EXERCISE INSTRUCTIONS
Pictures aside, repeat every entry exactly.

Dataset entries:
_ _ _ _ _ _ _

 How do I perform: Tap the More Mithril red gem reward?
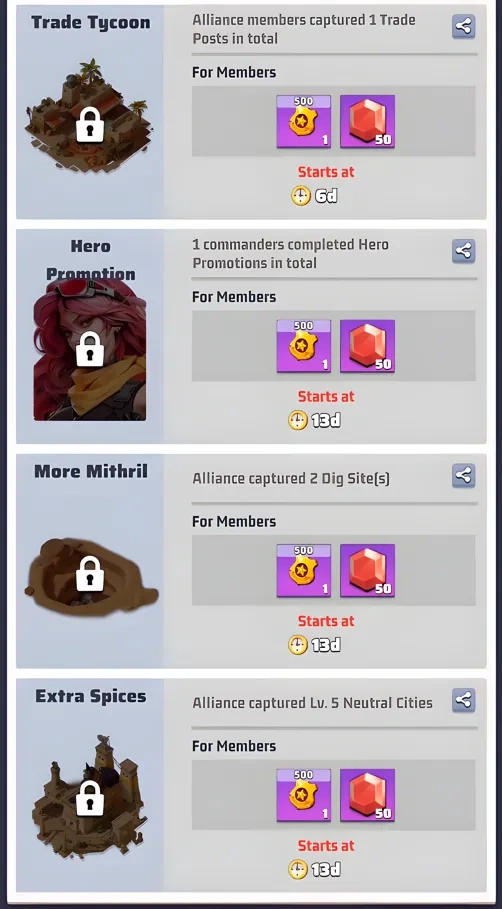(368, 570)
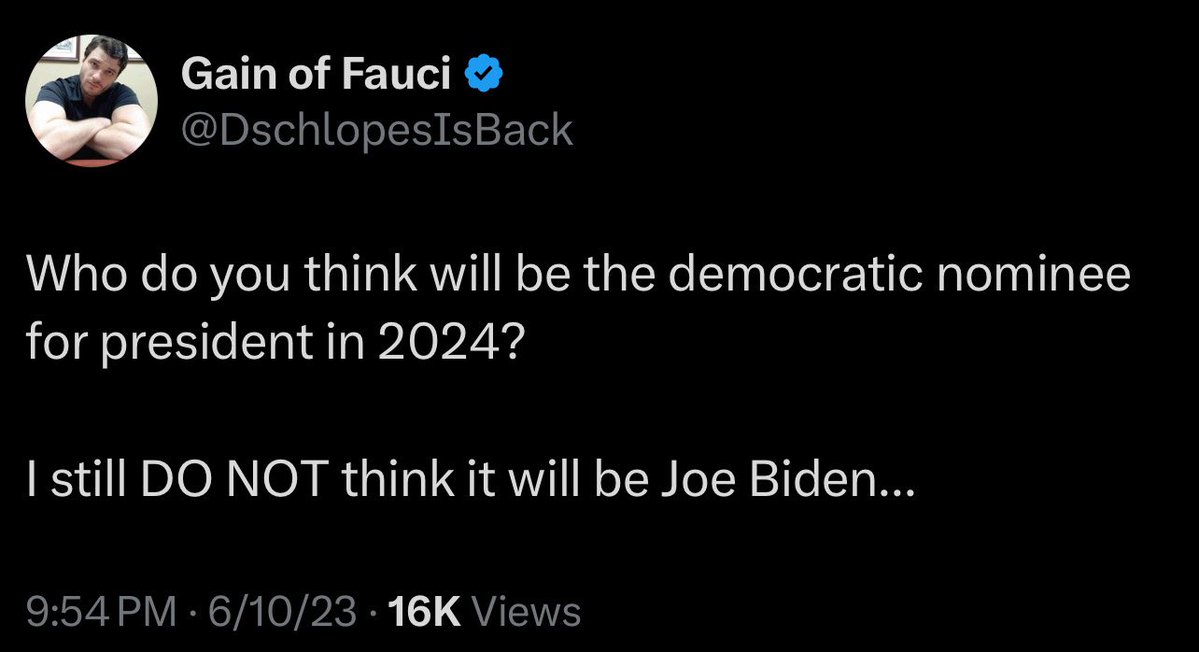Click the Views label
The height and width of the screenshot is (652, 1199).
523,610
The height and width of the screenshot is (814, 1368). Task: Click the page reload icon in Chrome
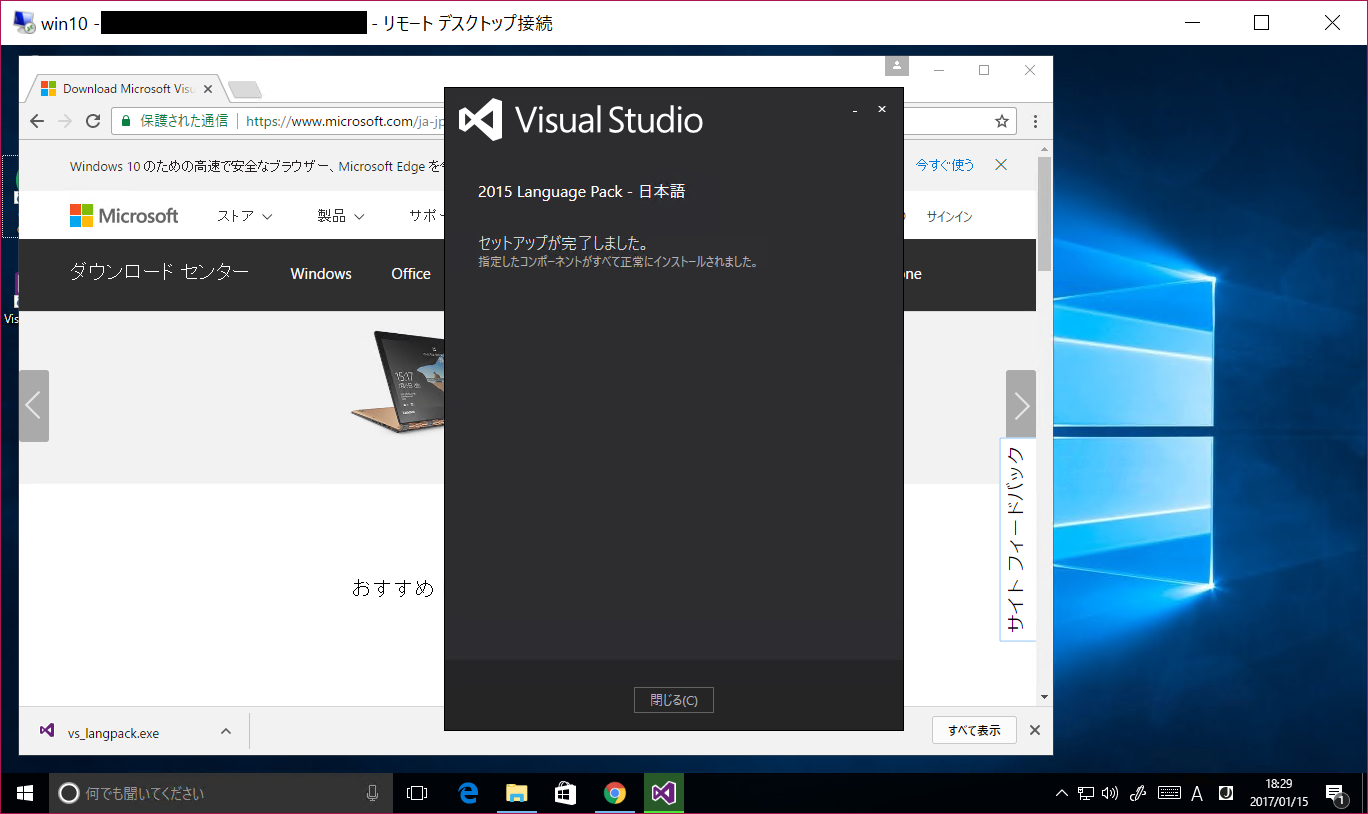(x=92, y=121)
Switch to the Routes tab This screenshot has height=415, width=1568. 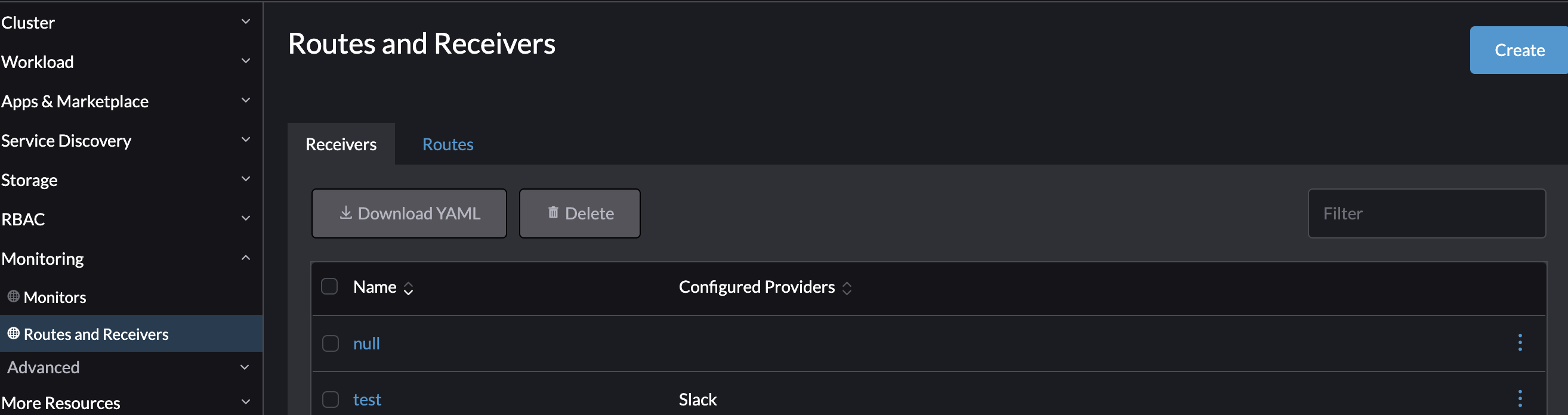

_ _ _ _ _ _ _

EXERCISE RESPONSE
 How do I perform: Tap the More Mithril red gem reward?
(368, 570)
Click the Views label
The height and width of the screenshot is (652, 1199).
523,610
The height and width of the screenshot is (814, 1368). Task: Click the page reload icon in Chrome
(x=92, y=121)
Switch to the Routes tab This screenshot has height=415, width=1568. 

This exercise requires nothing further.